= What the exercise asks =
The entries below are to be repeated exactly as they stand.

= Given records =
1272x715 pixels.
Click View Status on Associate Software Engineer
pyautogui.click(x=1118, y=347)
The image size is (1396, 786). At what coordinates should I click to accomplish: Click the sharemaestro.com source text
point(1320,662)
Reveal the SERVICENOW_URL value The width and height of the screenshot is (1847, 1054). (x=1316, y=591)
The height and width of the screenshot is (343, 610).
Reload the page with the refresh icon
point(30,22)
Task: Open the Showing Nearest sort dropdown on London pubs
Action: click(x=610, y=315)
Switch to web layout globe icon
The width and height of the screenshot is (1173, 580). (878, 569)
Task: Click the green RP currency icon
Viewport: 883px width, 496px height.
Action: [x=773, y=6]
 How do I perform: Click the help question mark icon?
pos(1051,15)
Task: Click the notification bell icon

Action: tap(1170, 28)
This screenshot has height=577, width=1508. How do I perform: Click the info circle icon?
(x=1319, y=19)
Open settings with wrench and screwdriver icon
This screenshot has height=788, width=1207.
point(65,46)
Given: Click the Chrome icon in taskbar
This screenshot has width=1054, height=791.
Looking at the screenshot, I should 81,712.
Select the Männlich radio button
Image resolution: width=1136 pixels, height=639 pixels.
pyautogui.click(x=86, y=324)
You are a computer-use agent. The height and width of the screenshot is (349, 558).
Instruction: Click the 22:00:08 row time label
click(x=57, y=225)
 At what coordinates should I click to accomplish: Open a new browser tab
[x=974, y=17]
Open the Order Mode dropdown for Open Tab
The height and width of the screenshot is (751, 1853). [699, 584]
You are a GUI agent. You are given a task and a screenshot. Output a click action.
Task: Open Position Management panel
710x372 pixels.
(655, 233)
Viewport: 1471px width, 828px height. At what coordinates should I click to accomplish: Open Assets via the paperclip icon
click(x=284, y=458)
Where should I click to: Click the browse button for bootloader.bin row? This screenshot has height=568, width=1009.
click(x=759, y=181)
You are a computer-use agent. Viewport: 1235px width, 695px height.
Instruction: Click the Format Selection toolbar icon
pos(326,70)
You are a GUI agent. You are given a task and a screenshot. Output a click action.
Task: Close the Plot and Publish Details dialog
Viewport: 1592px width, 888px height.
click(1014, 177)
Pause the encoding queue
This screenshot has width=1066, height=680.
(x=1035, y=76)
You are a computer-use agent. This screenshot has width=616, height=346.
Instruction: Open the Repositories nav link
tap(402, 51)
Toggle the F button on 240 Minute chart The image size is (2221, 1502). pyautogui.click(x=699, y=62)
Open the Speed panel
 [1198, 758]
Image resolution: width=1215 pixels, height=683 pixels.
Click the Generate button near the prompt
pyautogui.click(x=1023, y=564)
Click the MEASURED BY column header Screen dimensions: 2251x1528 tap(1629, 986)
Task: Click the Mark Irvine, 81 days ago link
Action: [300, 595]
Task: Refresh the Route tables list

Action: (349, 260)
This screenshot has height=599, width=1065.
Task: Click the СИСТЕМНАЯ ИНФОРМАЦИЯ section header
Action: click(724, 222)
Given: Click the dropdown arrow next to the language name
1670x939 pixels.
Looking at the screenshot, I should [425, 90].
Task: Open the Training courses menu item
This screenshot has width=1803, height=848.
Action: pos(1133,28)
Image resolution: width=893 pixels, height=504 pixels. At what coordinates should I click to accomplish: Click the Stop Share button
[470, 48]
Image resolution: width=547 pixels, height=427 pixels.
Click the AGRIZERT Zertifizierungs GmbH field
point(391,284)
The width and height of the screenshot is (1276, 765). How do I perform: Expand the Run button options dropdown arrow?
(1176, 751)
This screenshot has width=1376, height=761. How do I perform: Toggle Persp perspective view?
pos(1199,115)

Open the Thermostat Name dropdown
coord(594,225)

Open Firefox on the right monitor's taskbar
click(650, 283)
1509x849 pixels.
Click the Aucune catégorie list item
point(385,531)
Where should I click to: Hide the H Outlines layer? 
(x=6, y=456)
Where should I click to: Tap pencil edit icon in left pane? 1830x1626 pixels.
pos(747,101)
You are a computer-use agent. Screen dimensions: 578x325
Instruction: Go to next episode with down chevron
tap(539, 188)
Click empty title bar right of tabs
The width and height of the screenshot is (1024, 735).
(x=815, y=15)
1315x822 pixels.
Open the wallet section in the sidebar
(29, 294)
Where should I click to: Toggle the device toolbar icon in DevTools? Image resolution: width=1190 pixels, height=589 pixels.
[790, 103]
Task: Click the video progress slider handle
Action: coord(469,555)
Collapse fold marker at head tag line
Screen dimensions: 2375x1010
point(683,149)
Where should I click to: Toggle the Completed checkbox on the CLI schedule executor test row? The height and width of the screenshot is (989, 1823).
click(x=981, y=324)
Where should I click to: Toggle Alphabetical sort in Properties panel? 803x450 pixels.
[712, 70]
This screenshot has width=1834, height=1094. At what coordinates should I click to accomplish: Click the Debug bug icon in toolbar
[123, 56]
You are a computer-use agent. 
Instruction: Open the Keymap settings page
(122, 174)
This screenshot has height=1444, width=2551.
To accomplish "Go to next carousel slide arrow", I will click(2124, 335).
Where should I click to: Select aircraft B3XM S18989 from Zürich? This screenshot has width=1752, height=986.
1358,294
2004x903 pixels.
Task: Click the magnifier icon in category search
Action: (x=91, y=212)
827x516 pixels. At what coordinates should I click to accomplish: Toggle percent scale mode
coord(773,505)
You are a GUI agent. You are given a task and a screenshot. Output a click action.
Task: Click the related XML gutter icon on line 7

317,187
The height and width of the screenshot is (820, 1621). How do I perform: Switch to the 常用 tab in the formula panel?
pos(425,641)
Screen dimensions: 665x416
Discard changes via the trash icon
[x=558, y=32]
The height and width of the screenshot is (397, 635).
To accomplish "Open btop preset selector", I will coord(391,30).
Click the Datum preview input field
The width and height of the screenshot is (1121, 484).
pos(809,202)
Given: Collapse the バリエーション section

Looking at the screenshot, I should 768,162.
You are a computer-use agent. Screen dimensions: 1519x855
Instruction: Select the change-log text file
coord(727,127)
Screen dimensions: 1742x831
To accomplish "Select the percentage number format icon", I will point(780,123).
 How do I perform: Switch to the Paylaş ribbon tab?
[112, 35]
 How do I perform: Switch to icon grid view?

= Your response =
1272x715 pixels.
Click View Status on Associate Software Engineer
pyautogui.click(x=1118, y=347)
The image size is (1396, 786). At what coordinates should I click to accomplish: Click the sharemaestro.com source text
point(1320,662)
Reveal the SERVICENOW_URL value The width and height of the screenshot is (1847, 1054). (x=1316, y=591)
The height and width of the screenshot is (343, 610).
Reload the page with the refresh icon
point(30,22)
Task: Open the Showing Nearest sort dropdown on London pubs
Action: click(x=610, y=315)
Switch to web layout globe icon
The width and height of the screenshot is (1173, 580). (878, 569)
Task: Click the green RP currency icon
Viewport: 883px width, 496px height.
Action: [x=773, y=6]
 How do I perform: Click the help question mark icon?
pos(1051,15)
Task: Click the notification bell icon

Action: tap(1170, 28)
This screenshot has height=577, width=1508. How do I perform: Click the info circle icon?
(x=1319, y=19)
Open settings with wrench and screwdriver icon
This screenshot has height=788, width=1207.
point(65,46)
Given: Click the Chrome icon in taskbar
This screenshot has width=1054, height=791.
Looking at the screenshot, I should 81,712.
Select the Männlich radio button
Image resolution: width=1136 pixels, height=639 pixels.
pyautogui.click(x=86, y=324)
You are a computer-use agent. The height and width of the screenshot is (349, 558).
Instruction: Click the 22:00:08 row time label
click(x=57, y=225)
 At what coordinates should I click to accomplish: Open a new browser tab
[x=974, y=17]
Open the Order Mode dropdown for Open Tab
The height and width of the screenshot is (751, 1853). [699, 584]
You are a GUI agent. You are given a task and a screenshot. Output a click action.
Task: Open Position Management panel
710x372 pixels.
(655, 233)
Viewport: 1471px width, 828px height. At what coordinates should I click to accomplish: Open Assets via the paperclip icon
click(x=284, y=458)
Where should I click to: Click the browse button for bootloader.bin row? This screenshot has height=568, width=1009.
click(x=759, y=181)
You are a computer-use agent. Viewport: 1235px width, 695px height.
Instruction: Click the Format Selection toolbar icon
pos(326,70)
You are a GUI agent. You are given a task and a screenshot. Output a click action.
Task: Close the Plot and Publish Details dialog
Viewport: 1592px width, 888px height.
click(1014, 177)
Pause the encoding queue
This screenshot has width=1066, height=680.
(x=1035, y=76)
You are a computer-use agent. This screenshot has width=616, height=346.
Instruction: Open the Repositories nav link
tap(402, 51)
Toggle the F button on 240 Minute chart The image size is (2221, 1502). pyautogui.click(x=699, y=62)
Open the Speed panel
 [1198, 758]
Image resolution: width=1215 pixels, height=683 pixels.
Click the Generate button near the prompt
pyautogui.click(x=1023, y=564)
Click the MEASURED BY column header Screen dimensions: 2251x1528 tap(1629, 986)
Task: Click the Mark Irvine, 81 days ago link
Action: [300, 595]
Task: Refresh the Route tables list

Action: (349, 260)
This screenshot has height=599, width=1065.
Task: Click the СИСТЕМНАЯ ИНФОРМАЦИЯ section header
Action: click(724, 222)
Given: Click the dropdown arrow next to the language name
1670x939 pixels.
Looking at the screenshot, I should [425, 90].
Task: Open the Training courses menu item
This screenshot has width=1803, height=848.
Action: pos(1133,28)
Image resolution: width=893 pixels, height=504 pixels. At what coordinates should I click to accomplish: Click the Stop Share button
[470, 48]
Image resolution: width=547 pixels, height=427 pixels.
Click the AGRIZERT Zertifizierungs GmbH field
point(391,284)
The width and height of the screenshot is (1276, 765). How do I perform: Expand the Run button options dropdown arrow?
(1176, 751)
This screenshot has width=1376, height=761. How do I perform: Toggle Persp perspective view?
pos(1199,115)

Open the Thermostat Name dropdown
coord(594,225)

Open Firefox on the right monitor's taskbar
click(650, 283)
1509x849 pixels.
Click the Aucune catégorie list item
point(385,531)
Where should I click to: Hide the H Outlines layer? 
(x=6, y=456)
Where should I click to: Tap pencil edit icon in left pane? 1830x1626 pixels.
pos(747,101)
You are a computer-use agent. Screen dimensions: 578x325
Instruction: Go to next episode with down chevron
tap(539, 188)
Click empty title bar right of tabs
The width and height of the screenshot is (1024, 735).
(x=815, y=15)
1315x822 pixels.
Open the wallet section in the sidebar
(29, 294)
Where should I click to: Toggle the device toolbar icon in DevTools? Image resolution: width=1190 pixels, height=589 pixels.
[790, 103]
Task: Click the video progress slider handle
Action: coord(469,555)
Collapse fold marker at head tag line
Screen dimensions: 2375x1010
point(683,149)
Where should I click to: Toggle the Completed checkbox on the CLI schedule executor test row? The height and width of the screenshot is (989, 1823).
click(x=981, y=324)
Where should I click to: Toggle Alphabetical sort in Properties panel? 803x450 pixels.
[712, 70]
This screenshot has width=1834, height=1094. At what coordinates should I click to accomplish: Click the Debug bug icon in toolbar
[123, 56]
You are a computer-use agent. 
Instruction: Open the Keymap settings page
(122, 174)
This screenshot has height=1444, width=2551.
To accomplish "Go to next carousel slide arrow", I will click(2124, 335).
Where should I click to: Select aircraft B3XM S18989 from Zürich? This screenshot has width=1752, height=986.
1358,294
2004x903 pixels.
Task: Click the magnifier icon in category search
Action: (x=91, y=212)
827x516 pixels. At what coordinates should I click to accomplish: Toggle percent scale mode
coord(773,505)
You are a GUI agent. You are given a task and a screenshot. Output a click action.
Task: Click the related XML gutter icon on line 7

317,187
The height and width of the screenshot is (820, 1621). How do I perform: Switch to the 常用 tab in the formula panel?
pos(425,641)
Screen dimensions: 665x416
Discard changes via the trash icon
[x=558, y=32]
The height and width of the screenshot is (397, 635).
To accomplish "Open btop preset selector", I will coord(391,30).
Click the Datum preview input field
The width and height of the screenshot is (1121, 484).
pos(809,202)
Given: Collapse the バリエーション section

Looking at the screenshot, I should 768,162.
You are a computer-use agent. Screen dimensions: 1519x855
Instruction: Select the change-log text file
coord(727,127)
Screen dimensions: 1742x831
To accomplish "Select the percentage number format icon", I will point(780,123).
 How do I perform: Switch to the Paylaş ribbon tab?
[112, 35]
 How do I perform: Switch to icon grid view?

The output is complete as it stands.